Now, I plan to reach out to our guests for the show in a few months’ time. But all of a sudden, on Friday night, I realized that I needed to talk with him now and that we need to hear from him today. And so our guest today is Dr. Zach Stein, whose book title tells you something of the breadth of scope of what we’re going to discuss, it is called Education in a Time Between Worlds: Essays on the Future of Schools, Technology and Society.
We will lay some groundwork so we have a common understanding of how some of our global systems work, and then we’ll start to look at the role that education plays in the system. I think it’s become really clear to us in the last couple of weeks that many of the systems that we’ve built are unsustainable, and for a long time, that word has been used to mean that they’re bad for the environment. But I think that now we’re seeing that they’re actually not that good for us either. And so what will it take for us to do things differently?
Well, first, we need to start imagining what kinds of systems we might want to see instead and how we and our children can both live within those and also shape those. So that’s what we’re going to think about in this episode. And we wrap up the show by thinking about some of the steps that we ourselves can take in the coming days and weeks to start to put this in motion. And it was really great to hear Dr. Stein share some surprising and very doable advice on this topic.
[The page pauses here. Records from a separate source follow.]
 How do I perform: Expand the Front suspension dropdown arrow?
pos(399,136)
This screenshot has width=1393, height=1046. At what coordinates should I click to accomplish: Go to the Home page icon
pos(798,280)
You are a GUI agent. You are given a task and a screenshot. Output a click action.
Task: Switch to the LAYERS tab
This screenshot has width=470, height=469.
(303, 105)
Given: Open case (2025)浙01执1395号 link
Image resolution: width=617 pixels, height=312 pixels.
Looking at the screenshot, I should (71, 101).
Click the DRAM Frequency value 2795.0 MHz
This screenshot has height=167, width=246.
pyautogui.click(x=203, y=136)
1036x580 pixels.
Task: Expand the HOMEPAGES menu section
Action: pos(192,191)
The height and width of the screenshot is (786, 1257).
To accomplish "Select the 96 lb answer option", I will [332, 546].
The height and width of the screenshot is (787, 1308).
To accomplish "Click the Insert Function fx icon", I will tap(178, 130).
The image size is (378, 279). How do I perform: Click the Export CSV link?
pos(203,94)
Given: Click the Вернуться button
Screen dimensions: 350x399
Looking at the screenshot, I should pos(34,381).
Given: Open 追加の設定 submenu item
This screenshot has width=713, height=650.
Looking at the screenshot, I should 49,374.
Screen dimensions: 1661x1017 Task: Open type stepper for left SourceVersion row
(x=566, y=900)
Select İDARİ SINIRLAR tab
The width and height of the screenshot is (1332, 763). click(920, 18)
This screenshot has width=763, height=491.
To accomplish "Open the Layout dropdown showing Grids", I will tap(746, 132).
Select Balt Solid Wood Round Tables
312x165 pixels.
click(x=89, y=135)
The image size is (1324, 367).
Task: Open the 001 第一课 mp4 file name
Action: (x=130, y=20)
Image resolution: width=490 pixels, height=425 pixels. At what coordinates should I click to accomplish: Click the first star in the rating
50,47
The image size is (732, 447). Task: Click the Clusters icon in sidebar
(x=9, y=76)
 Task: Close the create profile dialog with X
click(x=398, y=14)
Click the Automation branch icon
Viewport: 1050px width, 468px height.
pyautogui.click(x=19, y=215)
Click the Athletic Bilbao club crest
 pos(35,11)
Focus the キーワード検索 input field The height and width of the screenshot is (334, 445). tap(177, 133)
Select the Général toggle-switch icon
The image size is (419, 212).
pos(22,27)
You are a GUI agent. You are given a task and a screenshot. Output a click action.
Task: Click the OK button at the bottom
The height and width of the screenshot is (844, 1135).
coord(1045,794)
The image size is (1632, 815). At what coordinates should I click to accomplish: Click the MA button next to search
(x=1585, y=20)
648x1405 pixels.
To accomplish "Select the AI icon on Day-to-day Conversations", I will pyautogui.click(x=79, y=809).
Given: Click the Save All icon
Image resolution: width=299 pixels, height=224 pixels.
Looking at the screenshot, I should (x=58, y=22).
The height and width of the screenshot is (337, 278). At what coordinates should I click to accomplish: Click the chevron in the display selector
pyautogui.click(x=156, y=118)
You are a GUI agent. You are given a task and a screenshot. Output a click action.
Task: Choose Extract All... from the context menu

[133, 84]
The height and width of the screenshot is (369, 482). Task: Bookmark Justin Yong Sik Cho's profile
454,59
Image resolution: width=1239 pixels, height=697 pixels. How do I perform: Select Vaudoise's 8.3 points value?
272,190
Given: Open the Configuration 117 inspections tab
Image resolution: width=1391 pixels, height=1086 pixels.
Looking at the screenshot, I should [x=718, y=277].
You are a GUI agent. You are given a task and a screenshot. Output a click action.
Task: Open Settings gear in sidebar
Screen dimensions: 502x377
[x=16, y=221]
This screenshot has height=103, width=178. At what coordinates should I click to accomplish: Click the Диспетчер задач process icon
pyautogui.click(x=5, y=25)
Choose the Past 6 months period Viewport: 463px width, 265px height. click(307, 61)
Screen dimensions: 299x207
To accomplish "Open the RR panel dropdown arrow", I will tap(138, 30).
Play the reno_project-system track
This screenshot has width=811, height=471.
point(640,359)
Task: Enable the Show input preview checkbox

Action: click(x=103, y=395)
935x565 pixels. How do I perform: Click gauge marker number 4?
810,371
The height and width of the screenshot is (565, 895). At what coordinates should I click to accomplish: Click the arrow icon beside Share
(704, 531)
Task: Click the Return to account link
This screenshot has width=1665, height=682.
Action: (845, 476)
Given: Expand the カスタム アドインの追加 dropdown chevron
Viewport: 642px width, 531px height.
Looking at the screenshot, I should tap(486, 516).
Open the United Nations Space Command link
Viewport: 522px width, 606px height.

One of the things that’s become most clear to me over the years that I’ve been doing this work is that the way we raise our children may be the single thing that we do that will have the most impact on the world. We talked about it a bit in the episode on Patriarchy a few weeks ago with listener Brian Stout and Dr. Carol Gilligan. The idea that systems that privilege men’s voices over women’s voices seems so huge and so deeply ingrained in our culture and they just seem impossible to change. But if we personally see the role that we are playing in the current system, and we accept that with grace and humility, but at the same time, take steps to do things differently with our own children, then we can actually make change happen. And I really feel like we’re on the
Released:
Mar 30, 2020
Format:
Podcast episode

Titles in the series (100)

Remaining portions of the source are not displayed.